Millions of spouses leave the workforce every year to care for children or elderly parents, a move that can jeopardize retirement security. But if one partner is working, a spousal individual retirement account (IRA) can help close the gap.
As long as one spouse has earned income and the couple files a joint tax return, the working spouse can contribute to an IRA under the nonworking spouse’s name. That makes a spousal IRA an ideal retirement-savings tool for spouses who plan to take a pause from their careers, says Madison Sharick, a certified financial planner in Pittsburgh.
In instances in which one spouse has no taxable income, the working spouse can contribute up to the annual contribution limit to a spousal IRA; in 2024, it’s $7,000, or $8,000 for those who are 50 or older. The total contribution to a spousal IRA can’t exceed the taxable income reported on the couple’s joint federal tax return. The account is owned by the nonworking spouse, regardless of who contributes to the account, and is his or hers to keep, even if the marriage ends in divorce.
Contributing to a spousal IRA could make a big difference in the owner’s retirement security. An analysis by T. Rowe Price found that an annual contribution of $7,000 would be worth more than $307,056 in 20 years, assuming an average annual return of 7 percent. The IRS adjusts IRA contribution limits every year to account for inflation, so your total could be larger if you contribute the maximum to the IRA.
In addition to boosting the nonworking spouse’s savings, contributions to a spousal IRA can reduce the couple’s tax bill by allowing them to save more for retirement on a tax-advantaged basis, says Jeff McDermott, a certified financial planner in Saint Johns, Fla.

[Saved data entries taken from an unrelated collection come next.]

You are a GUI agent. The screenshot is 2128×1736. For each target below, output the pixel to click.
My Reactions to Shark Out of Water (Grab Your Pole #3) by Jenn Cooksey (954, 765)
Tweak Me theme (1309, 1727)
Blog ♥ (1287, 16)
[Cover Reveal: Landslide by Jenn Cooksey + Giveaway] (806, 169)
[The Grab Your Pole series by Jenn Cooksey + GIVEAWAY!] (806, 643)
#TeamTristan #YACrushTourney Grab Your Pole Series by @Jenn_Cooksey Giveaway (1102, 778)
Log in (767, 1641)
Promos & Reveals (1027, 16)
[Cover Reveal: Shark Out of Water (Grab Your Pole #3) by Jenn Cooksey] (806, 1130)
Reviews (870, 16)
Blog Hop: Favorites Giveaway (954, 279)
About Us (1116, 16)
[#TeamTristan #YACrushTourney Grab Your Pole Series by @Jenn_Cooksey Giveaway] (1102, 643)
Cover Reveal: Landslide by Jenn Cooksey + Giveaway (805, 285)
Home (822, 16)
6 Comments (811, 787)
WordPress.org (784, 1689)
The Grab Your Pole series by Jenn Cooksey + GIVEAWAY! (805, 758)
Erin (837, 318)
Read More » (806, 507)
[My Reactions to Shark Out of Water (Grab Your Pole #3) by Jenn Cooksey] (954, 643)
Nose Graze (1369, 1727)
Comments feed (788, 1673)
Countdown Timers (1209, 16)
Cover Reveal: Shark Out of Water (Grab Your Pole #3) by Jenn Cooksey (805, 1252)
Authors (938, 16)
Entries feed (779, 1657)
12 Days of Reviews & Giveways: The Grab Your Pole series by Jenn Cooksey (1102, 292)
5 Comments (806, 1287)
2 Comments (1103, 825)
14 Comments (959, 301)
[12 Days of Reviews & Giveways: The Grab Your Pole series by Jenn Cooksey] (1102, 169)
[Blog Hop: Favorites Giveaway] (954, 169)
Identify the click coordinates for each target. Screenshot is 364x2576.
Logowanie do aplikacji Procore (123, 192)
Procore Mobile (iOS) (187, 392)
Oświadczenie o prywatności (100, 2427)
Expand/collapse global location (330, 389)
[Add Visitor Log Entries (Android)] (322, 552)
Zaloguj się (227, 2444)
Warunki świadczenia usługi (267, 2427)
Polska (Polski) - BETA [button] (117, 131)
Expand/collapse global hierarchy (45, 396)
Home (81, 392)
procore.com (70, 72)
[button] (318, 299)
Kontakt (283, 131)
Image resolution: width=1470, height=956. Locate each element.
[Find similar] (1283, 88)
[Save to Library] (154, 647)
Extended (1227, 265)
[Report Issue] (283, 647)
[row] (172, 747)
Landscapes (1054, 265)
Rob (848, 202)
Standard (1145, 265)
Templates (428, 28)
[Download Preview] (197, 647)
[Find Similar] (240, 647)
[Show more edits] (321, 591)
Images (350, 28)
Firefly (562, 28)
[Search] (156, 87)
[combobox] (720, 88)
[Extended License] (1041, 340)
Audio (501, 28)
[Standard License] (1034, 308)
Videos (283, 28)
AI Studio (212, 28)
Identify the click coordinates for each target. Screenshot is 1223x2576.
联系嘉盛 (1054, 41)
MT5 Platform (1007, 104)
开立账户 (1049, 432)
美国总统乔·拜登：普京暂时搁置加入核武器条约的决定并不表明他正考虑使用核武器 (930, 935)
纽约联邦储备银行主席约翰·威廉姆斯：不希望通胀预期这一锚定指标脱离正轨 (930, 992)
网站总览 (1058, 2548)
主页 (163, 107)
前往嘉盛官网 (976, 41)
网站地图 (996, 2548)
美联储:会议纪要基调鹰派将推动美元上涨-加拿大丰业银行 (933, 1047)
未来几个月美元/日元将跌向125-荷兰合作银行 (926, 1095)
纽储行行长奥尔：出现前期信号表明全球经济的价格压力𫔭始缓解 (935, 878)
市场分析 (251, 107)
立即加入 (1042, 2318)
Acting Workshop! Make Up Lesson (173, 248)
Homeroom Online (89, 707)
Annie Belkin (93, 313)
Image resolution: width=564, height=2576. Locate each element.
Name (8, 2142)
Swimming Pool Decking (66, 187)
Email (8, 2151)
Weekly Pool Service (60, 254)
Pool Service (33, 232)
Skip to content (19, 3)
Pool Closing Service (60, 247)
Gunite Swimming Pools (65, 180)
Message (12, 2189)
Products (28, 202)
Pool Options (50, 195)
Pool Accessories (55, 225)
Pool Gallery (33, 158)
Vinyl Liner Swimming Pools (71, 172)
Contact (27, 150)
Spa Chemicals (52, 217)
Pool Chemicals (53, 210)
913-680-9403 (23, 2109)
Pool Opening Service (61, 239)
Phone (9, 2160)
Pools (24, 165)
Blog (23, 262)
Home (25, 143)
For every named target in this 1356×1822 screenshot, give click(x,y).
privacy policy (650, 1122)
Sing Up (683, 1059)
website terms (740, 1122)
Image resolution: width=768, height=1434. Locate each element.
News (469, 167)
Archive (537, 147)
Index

Like regular IRAs, spousal IRAs come in two flavors: traditional and Roth. Contributions to a traditional spousal IRA are pretax; withdrawals are taxed as ordinary income, and they’re subject to a 10 percent penalty if the owner withdraws funds before age 59½. Traditional IRAs are also subject to required minimum distributions, which currently kick in at age 73.
Contributions to a spousal Roth IRA are made with after-tax dollars, but withdrawals of earnings and contributions are tax-free as long as the IRA owner is 59½ or older and has owned the Roth for at least five years. And you don’t have to take RMDs from a Roth. However, as with regular Roth IRAs, spousal Roth IRAs are subject to income limits on contributions. For 2024, married couples with modified adjusted gross income (MAGI) of less than $230,000 can make the full contribution to a spousal Roth IRA. Couples with MAGI of at least $230,000 and less than $240,000 can make a reduced contribution, while couples with MAGI of $240,000 or more are ineligible to contribute to a Roth.
You can open a spousal IRA with a brokerage firm, just as you would with a regular IRA. You can allocate the funds to various investments based on your age and risk tolerance.